Every cemetery I’ve ever seen looks a whole lot like every other. Green grass, old-growth trees, stones of various natures, statuary that you’d swear moves when it’s in the corner of your eye, and the uncertainty of where it’s safe to walk. If stepping on a crack is dangerous, treading over the wrong part of a graveyard can’t be good – on account of that other thing that all cemeteries have in common.
What was unique that day, obviously, was the two-dozen kids running around with paper and crayons, carefully taking rubbings of hundred-year old headstones. What lesson plan the activity was linked to is lost to my memory, but we took our rubbings, ate our lunches, and walked back to the school the same way we came.

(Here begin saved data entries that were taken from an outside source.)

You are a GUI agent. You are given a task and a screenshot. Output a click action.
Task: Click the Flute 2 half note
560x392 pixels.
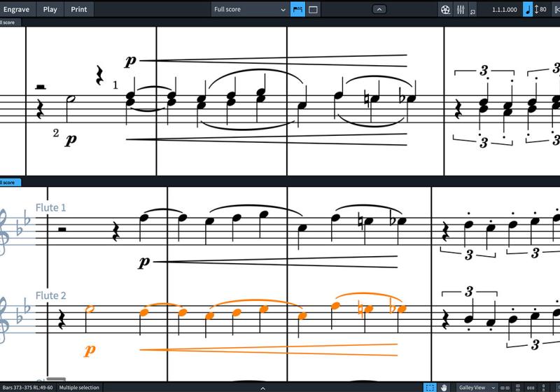tap(90, 309)
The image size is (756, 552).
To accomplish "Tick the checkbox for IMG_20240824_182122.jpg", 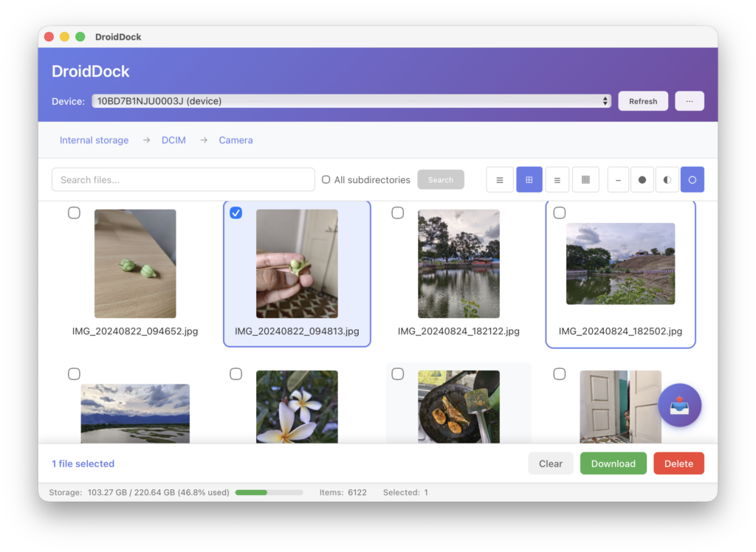I will tap(398, 213).
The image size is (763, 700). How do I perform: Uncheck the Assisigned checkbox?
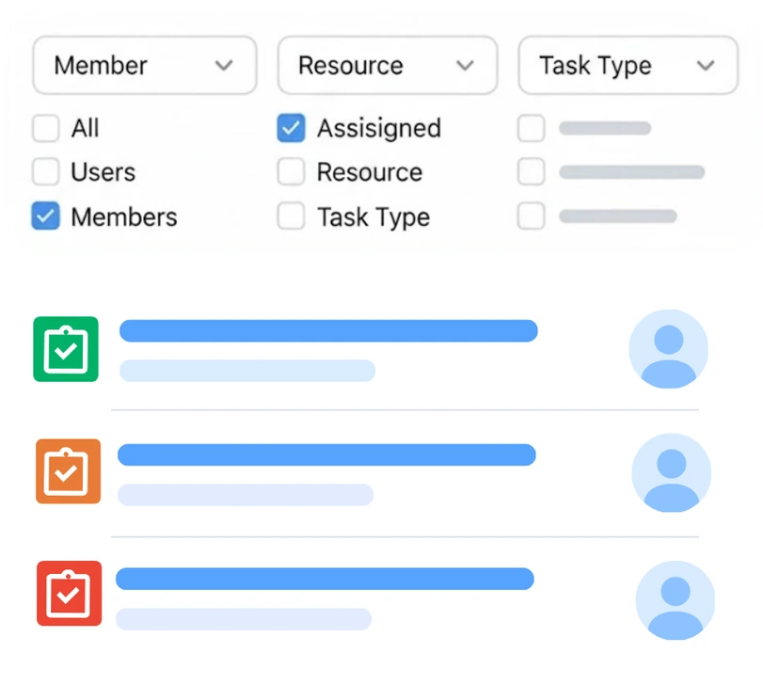(291, 128)
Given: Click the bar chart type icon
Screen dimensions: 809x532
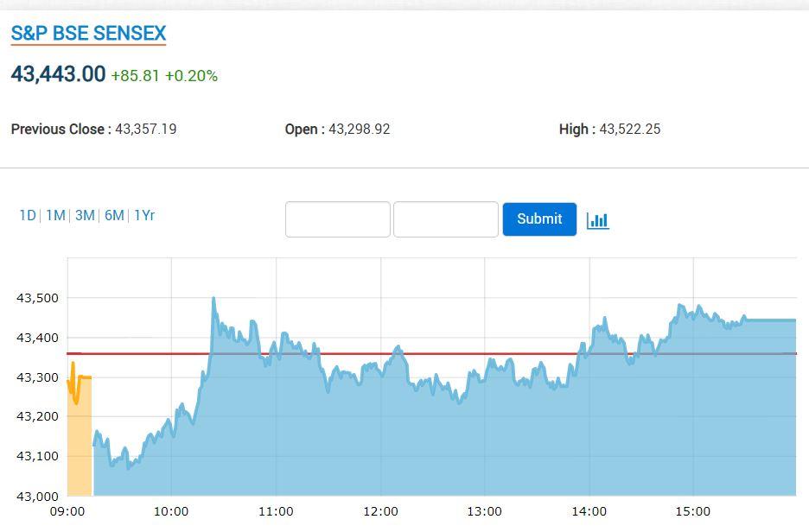Looking at the screenshot, I should [x=597, y=220].
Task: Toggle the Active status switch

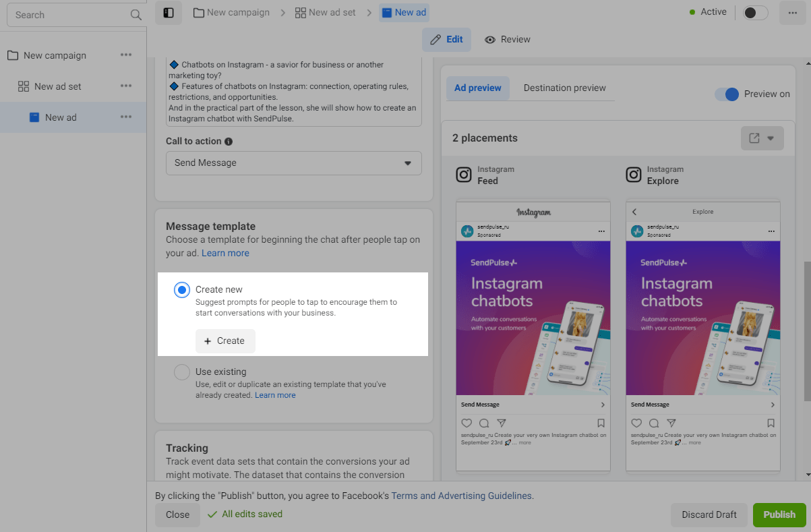Action: coord(755,12)
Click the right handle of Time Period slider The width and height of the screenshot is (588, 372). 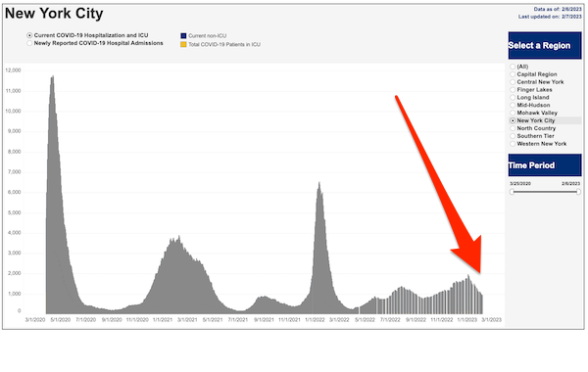click(x=578, y=192)
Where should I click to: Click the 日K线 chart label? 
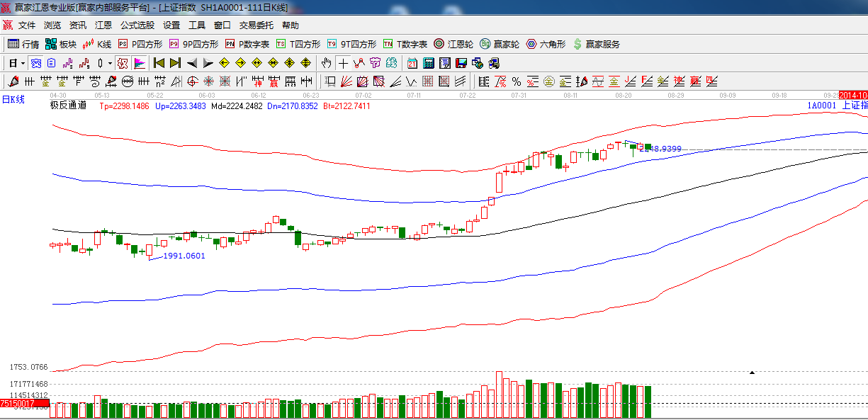[13, 100]
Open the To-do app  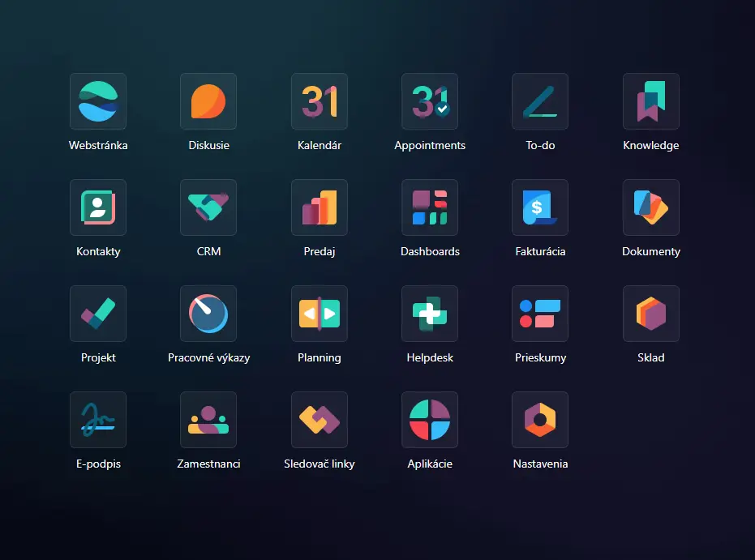pos(540,101)
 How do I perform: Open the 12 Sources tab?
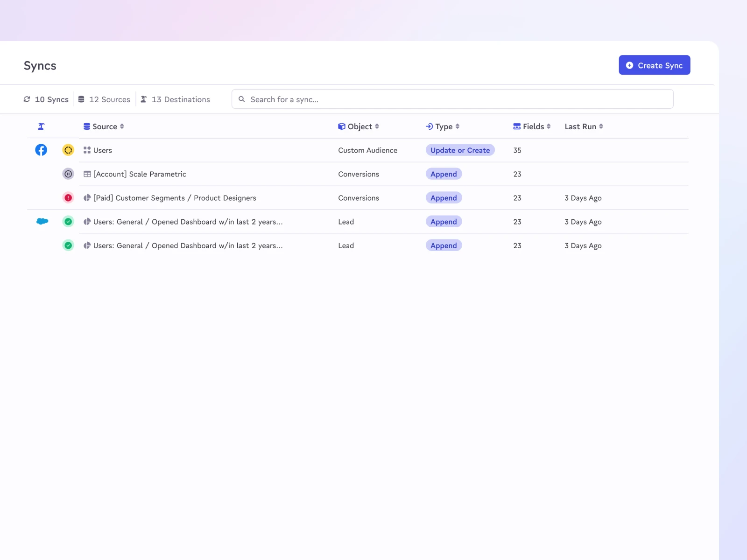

How the teacher justified an excursion to a graveyard is beyond me. How the entity that manages the cemetery allowed it is even more mind-boggling. But we did it then, and I wish I still had those rubbings as a souvenir of a memorable day, and my first encounter with morbid curiosity. After all, any kid worth his salt is going to start wondering about the state of what’s buried underneath that stone.
The era of exploration may be over – the maps of the old gentleman adventurer now hang covered in pins indicating “been there, done that”. No longer are wooden sailing ships filled with provisions and pushed into the depths of the Antarctic. Flags have been planted on both the North and South Poles, even the moon. The highest of mountains have been conquered, the deepest of caves explored. Not that man has stuck his finger in every nook and cranny of this planet, but it’s safe to say that if human feet haven’t touched it, the eyes of the satellites have. But, one of the greatest things about being a kid is none of that crap matters, and even a day long hike can be a grand expedition.